Mettez toutes les lignes des enregistrements ci-dessous dans un tableau Markdown à deux colonnes, « Rang » pour le numéro de la ligne et « Ligne » pour son texte. Omettez les lignes vides.

# [Enregistrements fournis]
........
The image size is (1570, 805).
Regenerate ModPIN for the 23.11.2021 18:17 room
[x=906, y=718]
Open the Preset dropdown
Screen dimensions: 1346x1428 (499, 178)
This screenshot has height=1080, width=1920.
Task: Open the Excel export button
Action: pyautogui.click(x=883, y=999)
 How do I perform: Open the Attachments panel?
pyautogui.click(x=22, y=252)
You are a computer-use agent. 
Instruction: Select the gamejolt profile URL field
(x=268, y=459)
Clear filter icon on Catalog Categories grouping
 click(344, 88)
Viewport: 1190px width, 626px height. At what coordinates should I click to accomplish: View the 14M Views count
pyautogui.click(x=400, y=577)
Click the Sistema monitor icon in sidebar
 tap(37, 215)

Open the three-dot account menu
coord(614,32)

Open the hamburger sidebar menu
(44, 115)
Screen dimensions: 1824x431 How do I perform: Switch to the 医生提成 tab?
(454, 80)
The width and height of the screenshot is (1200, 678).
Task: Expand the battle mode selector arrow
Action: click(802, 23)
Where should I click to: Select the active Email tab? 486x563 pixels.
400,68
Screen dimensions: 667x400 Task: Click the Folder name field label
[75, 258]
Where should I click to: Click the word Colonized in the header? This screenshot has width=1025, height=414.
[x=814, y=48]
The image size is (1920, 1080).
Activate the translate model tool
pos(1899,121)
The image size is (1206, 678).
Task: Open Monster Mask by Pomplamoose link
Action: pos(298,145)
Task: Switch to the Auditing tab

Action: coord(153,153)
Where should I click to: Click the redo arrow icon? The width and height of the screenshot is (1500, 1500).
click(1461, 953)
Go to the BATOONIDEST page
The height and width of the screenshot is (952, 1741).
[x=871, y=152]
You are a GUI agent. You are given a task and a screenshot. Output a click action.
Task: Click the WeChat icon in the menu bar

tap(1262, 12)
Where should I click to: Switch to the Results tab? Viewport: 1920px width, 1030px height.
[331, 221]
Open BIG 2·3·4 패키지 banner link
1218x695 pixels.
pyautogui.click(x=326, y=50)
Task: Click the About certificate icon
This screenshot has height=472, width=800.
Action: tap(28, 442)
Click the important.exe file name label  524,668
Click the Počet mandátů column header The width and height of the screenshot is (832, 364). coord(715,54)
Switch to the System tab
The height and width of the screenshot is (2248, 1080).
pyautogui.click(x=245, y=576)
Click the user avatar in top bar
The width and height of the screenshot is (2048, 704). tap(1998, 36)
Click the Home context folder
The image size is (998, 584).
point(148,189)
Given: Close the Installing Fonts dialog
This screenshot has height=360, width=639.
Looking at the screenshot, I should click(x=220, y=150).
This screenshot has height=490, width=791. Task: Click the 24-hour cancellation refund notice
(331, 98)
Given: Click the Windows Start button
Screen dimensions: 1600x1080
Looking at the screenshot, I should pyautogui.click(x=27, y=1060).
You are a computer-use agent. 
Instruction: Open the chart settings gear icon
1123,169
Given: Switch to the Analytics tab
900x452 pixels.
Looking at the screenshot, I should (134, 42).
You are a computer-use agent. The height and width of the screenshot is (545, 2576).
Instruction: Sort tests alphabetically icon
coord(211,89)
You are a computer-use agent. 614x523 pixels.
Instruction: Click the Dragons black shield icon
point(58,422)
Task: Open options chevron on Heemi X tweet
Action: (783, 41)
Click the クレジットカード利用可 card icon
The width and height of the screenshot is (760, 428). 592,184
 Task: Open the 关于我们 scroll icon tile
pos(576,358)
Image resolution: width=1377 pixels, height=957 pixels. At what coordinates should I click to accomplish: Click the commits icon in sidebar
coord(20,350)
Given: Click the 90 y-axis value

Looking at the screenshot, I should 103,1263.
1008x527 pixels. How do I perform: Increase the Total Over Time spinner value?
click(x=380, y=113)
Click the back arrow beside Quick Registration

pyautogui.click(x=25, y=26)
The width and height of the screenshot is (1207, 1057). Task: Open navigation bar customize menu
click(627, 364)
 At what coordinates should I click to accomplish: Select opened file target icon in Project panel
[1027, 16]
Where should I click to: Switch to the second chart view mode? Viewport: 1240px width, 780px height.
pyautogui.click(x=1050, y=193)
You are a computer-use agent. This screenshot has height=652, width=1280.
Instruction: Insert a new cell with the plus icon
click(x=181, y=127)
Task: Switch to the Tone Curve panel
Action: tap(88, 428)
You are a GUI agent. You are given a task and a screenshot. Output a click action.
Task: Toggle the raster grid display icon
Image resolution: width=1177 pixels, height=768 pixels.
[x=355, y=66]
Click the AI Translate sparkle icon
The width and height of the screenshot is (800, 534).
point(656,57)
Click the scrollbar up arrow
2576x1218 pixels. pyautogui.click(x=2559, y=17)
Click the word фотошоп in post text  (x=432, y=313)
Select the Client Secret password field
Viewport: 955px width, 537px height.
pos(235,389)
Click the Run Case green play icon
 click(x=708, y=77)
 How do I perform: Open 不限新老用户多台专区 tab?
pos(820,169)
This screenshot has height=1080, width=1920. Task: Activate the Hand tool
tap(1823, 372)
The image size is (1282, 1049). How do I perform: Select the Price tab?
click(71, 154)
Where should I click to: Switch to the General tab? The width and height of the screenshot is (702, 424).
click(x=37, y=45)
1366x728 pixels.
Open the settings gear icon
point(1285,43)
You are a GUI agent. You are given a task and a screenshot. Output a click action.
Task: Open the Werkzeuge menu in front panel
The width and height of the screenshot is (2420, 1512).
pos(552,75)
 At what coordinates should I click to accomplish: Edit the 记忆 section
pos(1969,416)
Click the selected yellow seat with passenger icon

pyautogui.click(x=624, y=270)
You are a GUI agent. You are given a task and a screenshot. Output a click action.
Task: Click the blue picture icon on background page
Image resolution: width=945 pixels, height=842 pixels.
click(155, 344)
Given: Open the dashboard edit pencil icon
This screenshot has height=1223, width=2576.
........
# [Résultat obtenu]
| Rang | Ligne |
|---|---|
| 1 | The image size is (1570, 805). |
| 2 | Regenerate ModPIN for the 23.11.2021 18:17 room |
| 3 | [x=906, y=718] |
| 4 | Open the Preset dropdown |
| 5 | Screen dimensions: 1346x1428 (499, 178) |
| 6 | This screenshot has height=1080, width=1920. |
| 7 | Task: Open the Excel export button |
| 8 | Action: pyautogui.click(x=883, y=999) |
| 9 |  How do I perform: Open the Attachments panel? |
| 10 | pyautogui.click(x=22, y=252) |
| 11 | You are a computer-use agent.  |
| 12 | Instruction: Select the gamejolt profile URL field |
| 13 | (x=268, y=459) |
| 14 | Clear filter icon on Catalog Categories grouping |
| 15 |  click(344, 88) |
| 16 | Viewport: 1190px width, 626px height. At what coordinates should I click to accomplish: View the 14M Views count |
| 17 | pyautogui.click(x=400, y=577) |
| 18 | Click the Sistema monitor icon in sidebar |
| 19 |  tap(37, 215) |
| 20 | Open the three-dot account menu |
| 21 | coord(614,32) |
| 22 | Open the hamburger sidebar menu |
| 23 | (44, 115) |
| 24 | Screen dimensions: 1824x431 How do I perform: Switch to the 医生提成 tab? |
| 25 | (454, 80) |
| 26 | The width and height of the screenshot is (1200, 678). |
| 27 | Task: Expand the battle mode selector arrow |
| 28 | Action: click(802, 23) |
| 29 | Where should I click to: Select the active Email tab? 486x563 pixels. |
| 30 | 400,68 |
| 31 | Screen dimensions: 667x400 Task: Click the Folder name field label |
| 32 | [75, 258] |
| 33 | Where should I click to: Click the word Colonized in the header? This screenshot has width=1025, height=414. |
| 34 | [x=814, y=48] |
| 35 | The image size is (1920, 1080). |
| 36 | Activate the translate model tool |
| 37 | pos(1899,121) |
| 38 | The image size is (1206, 678). |
| 39 | Task: Open Monster Mask by Pomplamoose link |
| 40 | Action: pos(298,145) |
| 41 | Task: Switch to the Auditing tab |
| 42 | Action: coord(153,153) |
| 43 | Where should I click to: Click the redo arrow icon? The width and height of the screenshot is (1500, 1500). |
| 44 | click(1461, 953) |
| 45 | Go to the BATOONIDEST page |
| 46 | The height and width of the screenshot is (952, 1741). |
| 47 | [x=871, y=152] |
| 48 | You are a GUI agent. You are given a task and a screenshot. Output a click action. |
| 49 | Task: Click the WeChat icon in the menu bar |
| 50 | tap(1262, 12) |
| 51 | Where should I click to: Switch to the Results tab? Viewport: 1920px width, 1030px height. |
| 52 | [331, 221] |
| 53 | Open BIG 2·3·4 패키지 banner link |
| 54 | 1218x695 pixels. |
| 55 | pyautogui.click(x=326, y=50) |
| 56 | Task: Click the About certificate icon |
| 57 | This screenshot has height=472, width=800. |
| 58 | Action: tap(28, 442) |
| 59 | Click the important.exe file name label  524,668 |
| 60 | Click the Počet mandátů column header The width and height of the screenshot is (832, 364). coord(715,54) |
| 61 | Switch to the System tab |
| 62 | The height and width of the screenshot is (2248, 1080). |
| 63 | pyautogui.click(x=245, y=576) |
| 64 | Click the user avatar in top bar |
| 65 | The width and height of the screenshot is (2048, 704). tap(1998, 36) |
| 66 | Click the Home context folder |
| 67 | The image size is (998, 584). |
| 68 | point(148,189) |
| 69 | Given: Close the Installing Fonts dialog |
| 70 | This screenshot has height=360, width=639. |
| 71 | Looking at the screenshot, I should click(x=220, y=150). |
| 72 | This screenshot has height=490, width=791. Task: Click the 24-hour cancellation refund notice |
| 73 | (331, 98) |
| 74 | Given: Click the Windows Start button |
| 75 | Screen dimensions: 1600x1080 |
| 76 | Looking at the screenshot, I should pyautogui.click(x=27, y=1060). |
| 77 | You are a computer-use agent.  |
| 78 | Instruction: Open the chart settings gear icon |
| 79 | 1123,169 |
| 80 | Given: Switch to the Analytics tab |
| 81 | 900x452 pixels. |
| 82 | Looking at the screenshot, I should (134, 42). |
| 83 | You are a computer-use agent. The height and width of the screenshot is (545, 2576). |
| 84 | Instruction: Sort tests alphabetically icon |
| 85 | coord(211,89) |
| 86 | You are a computer-use agent. 614x523 pixels. |
| 87 | Instruction: Click the Dragons black shield icon |
| 88 | point(58,422) |
| 89 | Task: Open options chevron on Heemi X tweet |
| 90 | Action: (783, 41) |
| 91 | Click the クレジットカード利用可 card icon |
| 92 | The width and height of the screenshot is (760, 428). 592,184 |
| 93 |  Task: Open the 关于我们 scroll icon tile |
| 94 | pos(576,358) |
| 95 | Image resolution: width=1377 pixels, height=957 pixels. At what coordinates should I click to accomplish: Click the commits icon in sidebar |
| 96 | coord(20,350) |
| 97 | Given: Click the 90 y-axis value |
| 98 | Looking at the screenshot, I should 103,1263. |
| 99 | 1008x527 pixels. How do I perform: Increase the Total Over Time spinner value? |
| 100 | click(x=380, y=113) |
| 101 | Click the back arrow beside Quick Registration |
| 102 | pyautogui.click(x=25, y=26) |
| 103 | The width and height of the screenshot is (1207, 1057). Task: Open navigation bar customize menu |
| 104 | click(627, 364) |
| 105 |  At what coordinates should I click to accomplish: Select opened file target icon in Project panel |
| 106 | [1027, 16] |
| 107 | Where should I click to: Switch to the second chart view mode? Viewport: 1240px width, 780px height. |
| 108 | pyautogui.click(x=1050, y=193) |
| 109 | You are a computer-use agent. This screenshot has height=652, width=1280. |
| 110 | Instruction: Insert a new cell with the plus icon |
| 111 | click(x=181, y=127) |
| 112 | Task: Switch to the Tone Curve panel |
| 113 | Action: tap(88, 428) |
| 114 | You are a GUI agent. You are given a task and a screenshot. Output a click action. |
| 115 | Task: Toggle the raster grid display icon |
| 116 | Image resolution: width=1177 pixels, height=768 pixels. |
| 117 | [x=355, y=66] |
| 118 | Click the AI Translate sparkle icon |
| 119 | The width and height of the screenshot is (800, 534). |
| 120 | point(656,57) |
| 121 | Click the scrollbar up arrow |
| 122 | 2576x1218 pixels. pyautogui.click(x=2559, y=17) |
| 123 | Click the word фотошоп in post text  (x=432, y=313) |
| 124 | Select the Client Secret password field |
| 125 | Viewport: 955px width, 537px height. |
| 126 | pos(235,389) |
| 127 | Click the Run Case green play icon |
| 128 |  click(x=708, y=77) |
| 129 |  How do I perform: Open 不限新老用户多台专区 tab? |
| 130 | pos(820,169) |
| 131 | This screenshot has height=1080, width=1920. Task: Activate the Hand tool |
| 132 | tap(1823, 372) |
| 133 | The image size is (1282, 1049). How do I perform: Select the Price tab? |
| 134 | click(71, 154) |
| 135 | Where should I click to: Switch to the General tab? The width and height of the screenshot is (702, 424). |
| 136 | click(x=37, y=45) |
| 137 | 1366x728 pixels. |
| 138 | Open the settings gear icon |
| 139 | point(1285,43) |
| 140 | You are a GUI agent. You are given a task and a screenshot. Output a click action. |
| 141 | Task: Open the Werkzeuge menu in front panel |
| 142 | The width and height of the screenshot is (2420, 1512). |
| 143 | pos(552,75) |
| 144 |  At what coordinates should I click to accomplish: Edit the 记忆 section |
| 145 | pos(1969,416) |
| 146 | Click the selected yellow seat with passenger icon |
| 147 | pyautogui.click(x=624, y=270) |
| 148 | You are a GUI agent. You are given a task and a screenshot. Output a click action. |
| 149 | Task: Click the blue picture icon on background page |
| 150 | Image resolution: width=945 pixels, height=842 pixels. |
| 151 | click(155, 344) |
| 152 | Given: Open the dashboard edit pencil icon |
| 153 | This screenshot has height=1223, width=2576. |